On Feb 5, 2015, at 11:51, Jeff King wrote:
On Thu, Feb 05, 2015 at 08:26:08PM +0100, Sebastian Schuberth wrote:
It is not even correct, is it?
When DESTDIR is set to allow you to install into a temporary place
only so that you can "tar" up the resulting filesystem tree, bindir
points at the location we need to "cp" the built programs into, i.e.
inside DESTDIR.
Agreed folks, please disregard this as well as 2/2 of this series.
We would still want an equivalent to 2/2 to set up a relative symlink
for $(ALL_PROGRAMS), though, right?
It's this line here:
ln "$$bindir/$$p" "$$execdir/$$p" 2>/dev/null || \
But since bindir and execdir can be configured to be arbitrary paths
you must compute the relative path between them in order to create a
relative symlink. In principle you just remove the common directory
prefix, remove the non-directory part from the destination, change any
remaining directories in the destination to '..' and then append
what's left of the source to get the new source.
So if you have
bindir=/usr/local/bin
execdir=/usr/local/libexec/git-core
And the ln line would be:
ln /usr/local/bin/git /usr/local/libexec/git-core/git
1) Strip the common prefix which is /usr/local/
source = bin/git
dest = libexec/git-core/git
2) remove non-directory part of dest (the basename part) and replace
remaining dirs with '..'
source = bin/git
dest = ../../
3) append source to dest and you get
../../bin/git
So the symlink line becomes:
ln -s ../../bin/git /usr/local/libexec/git-core/git
Now, can you do that easily in a Makefile? ;)

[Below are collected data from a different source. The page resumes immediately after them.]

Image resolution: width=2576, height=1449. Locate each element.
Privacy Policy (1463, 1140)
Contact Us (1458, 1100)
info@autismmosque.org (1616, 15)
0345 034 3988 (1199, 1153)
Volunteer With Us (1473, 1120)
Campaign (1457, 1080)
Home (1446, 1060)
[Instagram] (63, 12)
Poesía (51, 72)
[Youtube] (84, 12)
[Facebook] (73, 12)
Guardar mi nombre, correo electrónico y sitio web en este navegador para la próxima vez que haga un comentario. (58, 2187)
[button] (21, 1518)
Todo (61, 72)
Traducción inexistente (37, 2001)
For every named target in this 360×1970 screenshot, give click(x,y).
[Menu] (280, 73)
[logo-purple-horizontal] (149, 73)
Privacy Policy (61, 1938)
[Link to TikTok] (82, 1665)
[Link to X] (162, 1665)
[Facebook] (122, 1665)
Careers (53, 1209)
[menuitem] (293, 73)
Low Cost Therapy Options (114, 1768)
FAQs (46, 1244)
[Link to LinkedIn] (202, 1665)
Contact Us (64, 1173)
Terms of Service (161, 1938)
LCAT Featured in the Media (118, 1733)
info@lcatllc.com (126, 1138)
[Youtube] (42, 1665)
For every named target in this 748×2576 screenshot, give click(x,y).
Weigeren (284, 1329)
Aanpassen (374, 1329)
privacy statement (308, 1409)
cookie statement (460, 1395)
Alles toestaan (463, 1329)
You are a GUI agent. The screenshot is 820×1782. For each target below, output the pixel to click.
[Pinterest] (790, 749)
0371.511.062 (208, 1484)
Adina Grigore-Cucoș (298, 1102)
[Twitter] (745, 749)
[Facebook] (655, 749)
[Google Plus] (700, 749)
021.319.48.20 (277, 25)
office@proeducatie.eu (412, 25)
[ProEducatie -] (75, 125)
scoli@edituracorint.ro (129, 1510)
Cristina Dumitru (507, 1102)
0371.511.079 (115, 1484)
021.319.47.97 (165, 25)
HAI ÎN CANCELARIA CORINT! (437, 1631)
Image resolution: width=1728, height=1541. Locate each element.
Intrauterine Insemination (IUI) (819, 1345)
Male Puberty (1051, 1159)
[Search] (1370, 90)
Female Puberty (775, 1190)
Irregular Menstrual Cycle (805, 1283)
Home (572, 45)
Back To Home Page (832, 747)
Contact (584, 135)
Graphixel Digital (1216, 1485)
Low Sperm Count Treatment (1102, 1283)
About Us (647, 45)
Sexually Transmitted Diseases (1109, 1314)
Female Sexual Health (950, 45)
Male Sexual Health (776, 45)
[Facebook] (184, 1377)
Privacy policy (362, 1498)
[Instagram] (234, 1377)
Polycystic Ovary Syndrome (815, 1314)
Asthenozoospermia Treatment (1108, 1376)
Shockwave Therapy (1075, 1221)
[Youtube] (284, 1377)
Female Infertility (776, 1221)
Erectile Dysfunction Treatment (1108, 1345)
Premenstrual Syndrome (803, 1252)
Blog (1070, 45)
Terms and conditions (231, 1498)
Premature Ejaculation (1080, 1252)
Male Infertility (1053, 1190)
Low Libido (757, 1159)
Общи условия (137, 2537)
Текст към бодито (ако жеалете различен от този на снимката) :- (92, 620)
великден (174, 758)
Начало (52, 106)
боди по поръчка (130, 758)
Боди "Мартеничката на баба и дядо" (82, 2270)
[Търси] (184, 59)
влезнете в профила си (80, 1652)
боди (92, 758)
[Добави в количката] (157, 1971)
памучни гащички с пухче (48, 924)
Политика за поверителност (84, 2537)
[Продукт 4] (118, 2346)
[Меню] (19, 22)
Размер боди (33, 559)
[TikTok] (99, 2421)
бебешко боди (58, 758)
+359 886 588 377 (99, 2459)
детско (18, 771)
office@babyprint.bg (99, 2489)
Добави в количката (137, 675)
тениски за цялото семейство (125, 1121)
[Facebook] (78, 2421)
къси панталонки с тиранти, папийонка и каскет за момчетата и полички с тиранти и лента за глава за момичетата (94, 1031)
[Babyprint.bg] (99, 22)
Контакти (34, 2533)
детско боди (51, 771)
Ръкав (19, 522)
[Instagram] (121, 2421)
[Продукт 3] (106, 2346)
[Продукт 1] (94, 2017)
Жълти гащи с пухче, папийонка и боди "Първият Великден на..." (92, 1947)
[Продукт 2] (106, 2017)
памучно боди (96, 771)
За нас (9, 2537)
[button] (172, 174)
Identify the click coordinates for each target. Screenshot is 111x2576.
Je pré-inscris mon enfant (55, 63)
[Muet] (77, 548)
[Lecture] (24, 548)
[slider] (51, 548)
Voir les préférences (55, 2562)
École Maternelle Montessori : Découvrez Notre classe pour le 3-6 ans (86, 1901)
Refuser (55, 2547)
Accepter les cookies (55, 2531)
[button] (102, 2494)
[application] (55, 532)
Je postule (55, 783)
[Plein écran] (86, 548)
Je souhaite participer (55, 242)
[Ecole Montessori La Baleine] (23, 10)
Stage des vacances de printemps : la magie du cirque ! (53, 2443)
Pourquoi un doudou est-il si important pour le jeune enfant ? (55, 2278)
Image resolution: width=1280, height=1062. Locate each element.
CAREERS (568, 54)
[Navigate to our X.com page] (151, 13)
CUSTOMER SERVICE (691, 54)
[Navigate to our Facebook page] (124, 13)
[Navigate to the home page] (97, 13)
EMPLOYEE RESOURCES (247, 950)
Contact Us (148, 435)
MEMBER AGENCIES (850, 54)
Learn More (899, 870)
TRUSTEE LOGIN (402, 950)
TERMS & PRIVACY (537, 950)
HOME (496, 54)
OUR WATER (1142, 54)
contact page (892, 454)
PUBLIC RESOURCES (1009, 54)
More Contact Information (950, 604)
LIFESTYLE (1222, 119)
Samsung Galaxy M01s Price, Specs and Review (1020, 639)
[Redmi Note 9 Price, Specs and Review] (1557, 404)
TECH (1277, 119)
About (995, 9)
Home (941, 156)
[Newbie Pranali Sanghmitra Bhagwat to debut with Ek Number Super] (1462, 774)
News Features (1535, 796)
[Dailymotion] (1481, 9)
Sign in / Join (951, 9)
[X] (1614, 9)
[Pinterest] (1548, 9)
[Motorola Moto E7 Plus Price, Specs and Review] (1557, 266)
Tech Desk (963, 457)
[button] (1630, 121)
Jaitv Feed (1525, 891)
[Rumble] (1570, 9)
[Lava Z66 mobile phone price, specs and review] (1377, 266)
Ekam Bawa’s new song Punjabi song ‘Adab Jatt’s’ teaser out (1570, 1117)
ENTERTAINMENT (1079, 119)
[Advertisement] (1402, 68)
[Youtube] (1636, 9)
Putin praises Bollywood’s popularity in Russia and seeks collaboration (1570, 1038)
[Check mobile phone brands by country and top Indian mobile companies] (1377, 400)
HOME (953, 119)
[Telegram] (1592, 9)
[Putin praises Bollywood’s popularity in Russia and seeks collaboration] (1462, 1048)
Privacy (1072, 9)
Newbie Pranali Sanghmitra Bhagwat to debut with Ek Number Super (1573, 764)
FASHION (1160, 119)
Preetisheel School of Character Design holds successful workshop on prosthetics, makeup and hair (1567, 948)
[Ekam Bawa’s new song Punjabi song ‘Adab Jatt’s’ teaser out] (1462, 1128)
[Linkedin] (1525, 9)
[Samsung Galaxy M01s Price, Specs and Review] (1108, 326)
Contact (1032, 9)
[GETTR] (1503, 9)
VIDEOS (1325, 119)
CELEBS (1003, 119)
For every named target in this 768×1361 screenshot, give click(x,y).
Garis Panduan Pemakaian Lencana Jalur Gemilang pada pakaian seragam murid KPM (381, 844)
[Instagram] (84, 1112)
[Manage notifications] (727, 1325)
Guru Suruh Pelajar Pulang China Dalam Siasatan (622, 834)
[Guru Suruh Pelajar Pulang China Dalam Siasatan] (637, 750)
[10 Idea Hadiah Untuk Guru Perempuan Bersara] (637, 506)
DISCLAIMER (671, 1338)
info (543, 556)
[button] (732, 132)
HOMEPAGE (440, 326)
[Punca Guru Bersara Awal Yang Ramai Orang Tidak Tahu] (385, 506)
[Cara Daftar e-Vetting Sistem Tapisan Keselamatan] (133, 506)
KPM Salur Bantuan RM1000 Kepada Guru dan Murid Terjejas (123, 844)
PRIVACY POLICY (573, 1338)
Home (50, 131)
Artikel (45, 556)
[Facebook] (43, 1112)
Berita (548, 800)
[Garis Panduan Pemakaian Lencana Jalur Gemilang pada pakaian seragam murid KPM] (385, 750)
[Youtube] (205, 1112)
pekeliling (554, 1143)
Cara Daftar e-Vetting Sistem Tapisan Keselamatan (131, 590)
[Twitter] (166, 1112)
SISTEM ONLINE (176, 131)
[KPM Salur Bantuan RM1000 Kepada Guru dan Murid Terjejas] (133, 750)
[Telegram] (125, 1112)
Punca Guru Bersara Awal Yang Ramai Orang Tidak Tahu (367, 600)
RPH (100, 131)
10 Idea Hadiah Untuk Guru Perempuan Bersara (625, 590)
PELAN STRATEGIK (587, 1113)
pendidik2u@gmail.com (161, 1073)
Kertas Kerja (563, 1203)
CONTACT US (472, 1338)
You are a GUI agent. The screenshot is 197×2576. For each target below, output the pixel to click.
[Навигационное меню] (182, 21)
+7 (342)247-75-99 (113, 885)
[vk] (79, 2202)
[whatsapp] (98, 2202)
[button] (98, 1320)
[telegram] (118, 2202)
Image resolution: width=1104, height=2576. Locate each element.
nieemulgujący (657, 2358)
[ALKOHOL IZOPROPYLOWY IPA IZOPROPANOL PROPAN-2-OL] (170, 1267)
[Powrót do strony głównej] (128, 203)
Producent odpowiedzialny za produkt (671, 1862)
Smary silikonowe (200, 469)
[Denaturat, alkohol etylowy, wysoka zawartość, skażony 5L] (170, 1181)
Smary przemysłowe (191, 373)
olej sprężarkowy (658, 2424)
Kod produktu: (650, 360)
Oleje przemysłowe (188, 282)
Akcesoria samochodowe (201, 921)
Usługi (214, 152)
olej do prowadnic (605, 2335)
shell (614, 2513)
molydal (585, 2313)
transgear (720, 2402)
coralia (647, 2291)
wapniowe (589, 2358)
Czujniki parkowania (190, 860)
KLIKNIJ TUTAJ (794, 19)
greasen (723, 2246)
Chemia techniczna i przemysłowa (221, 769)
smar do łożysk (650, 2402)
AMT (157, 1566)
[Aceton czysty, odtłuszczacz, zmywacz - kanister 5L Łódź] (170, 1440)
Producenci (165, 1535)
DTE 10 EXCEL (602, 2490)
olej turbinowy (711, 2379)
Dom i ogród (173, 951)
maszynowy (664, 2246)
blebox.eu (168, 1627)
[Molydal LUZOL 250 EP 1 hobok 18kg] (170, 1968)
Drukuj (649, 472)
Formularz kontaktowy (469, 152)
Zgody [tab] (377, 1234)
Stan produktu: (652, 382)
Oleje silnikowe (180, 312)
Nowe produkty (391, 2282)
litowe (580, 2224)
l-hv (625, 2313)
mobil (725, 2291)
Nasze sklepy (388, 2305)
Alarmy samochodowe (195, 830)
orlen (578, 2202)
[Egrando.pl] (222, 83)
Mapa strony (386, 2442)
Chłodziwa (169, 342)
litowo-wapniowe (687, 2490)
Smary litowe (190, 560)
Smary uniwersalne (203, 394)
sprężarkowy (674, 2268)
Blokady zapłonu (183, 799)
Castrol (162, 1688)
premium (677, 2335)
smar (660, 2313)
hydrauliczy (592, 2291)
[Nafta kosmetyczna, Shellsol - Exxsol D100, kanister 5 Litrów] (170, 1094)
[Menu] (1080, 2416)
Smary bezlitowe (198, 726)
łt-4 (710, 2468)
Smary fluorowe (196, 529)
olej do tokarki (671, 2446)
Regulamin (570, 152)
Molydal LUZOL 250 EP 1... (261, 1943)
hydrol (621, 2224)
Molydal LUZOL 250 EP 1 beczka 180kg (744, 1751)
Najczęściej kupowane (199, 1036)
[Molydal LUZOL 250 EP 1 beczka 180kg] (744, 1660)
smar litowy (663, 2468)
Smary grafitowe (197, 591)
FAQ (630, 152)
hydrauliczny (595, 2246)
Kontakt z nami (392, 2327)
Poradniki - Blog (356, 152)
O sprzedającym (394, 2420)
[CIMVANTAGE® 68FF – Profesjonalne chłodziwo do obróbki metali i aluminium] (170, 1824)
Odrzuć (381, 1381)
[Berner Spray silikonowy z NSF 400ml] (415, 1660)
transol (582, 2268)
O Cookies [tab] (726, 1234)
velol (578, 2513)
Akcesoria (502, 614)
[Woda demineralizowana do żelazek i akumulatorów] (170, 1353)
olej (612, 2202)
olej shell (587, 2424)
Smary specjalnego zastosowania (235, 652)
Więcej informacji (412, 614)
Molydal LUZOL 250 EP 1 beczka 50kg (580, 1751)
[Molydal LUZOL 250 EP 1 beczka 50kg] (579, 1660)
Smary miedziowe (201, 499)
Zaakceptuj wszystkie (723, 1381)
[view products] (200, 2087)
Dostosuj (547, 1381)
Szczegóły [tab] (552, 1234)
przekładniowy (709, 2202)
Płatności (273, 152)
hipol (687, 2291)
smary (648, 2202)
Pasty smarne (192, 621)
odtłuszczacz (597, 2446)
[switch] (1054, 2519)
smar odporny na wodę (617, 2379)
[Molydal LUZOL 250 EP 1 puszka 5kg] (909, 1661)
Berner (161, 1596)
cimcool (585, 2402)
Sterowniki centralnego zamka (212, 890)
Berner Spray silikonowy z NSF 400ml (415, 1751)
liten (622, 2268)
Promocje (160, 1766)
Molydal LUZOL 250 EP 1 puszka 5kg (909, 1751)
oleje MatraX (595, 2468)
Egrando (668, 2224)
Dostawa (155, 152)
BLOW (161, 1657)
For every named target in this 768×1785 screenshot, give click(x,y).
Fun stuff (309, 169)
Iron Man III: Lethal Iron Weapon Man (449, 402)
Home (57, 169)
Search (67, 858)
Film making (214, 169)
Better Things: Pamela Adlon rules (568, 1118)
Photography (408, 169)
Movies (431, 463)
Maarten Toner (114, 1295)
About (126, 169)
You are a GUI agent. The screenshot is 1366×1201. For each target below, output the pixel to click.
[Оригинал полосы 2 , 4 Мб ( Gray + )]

And lastly there's the issue of which should be the symlink and which
should be the binary?
Should /usr/local/bin/git be the symlink or the binary?
If it's the binary, then /usr/local/libexec/git-core/git will be a
symlink to it. But we're already installing several other symlinks to
'git' in /usr/local/libexec/git-core so they will need to traverse two
symlinks to get to the binary rather than just the one.
That seems suboptimal.
On the other hand if /usr/local/bin/git becomes the symlink then we
have a user-facing binary that's a symlink. As generally it's the
bindir that ends up in the PATH.
I'm not sure exactly why, but I think:
On Jan 30, 2015, at 13:10, Junio C Hamano wrote:
That would make me feel dirty.
Having a user-facing binary that is actually a symlink can potentially
cause problems on OS X if the binary it refers to locates its
libraries using a relative path. Not sure if that's the case on other
systems or not.
Neither of these is probably a show-stopper (two-symlinks-to-binary or
user-facing-symlink-binary) assuming the magic relative symlink
computation can be worked out.
But it does not surprise me that those items were allowed to skip
making a symlink and just go directly to cp.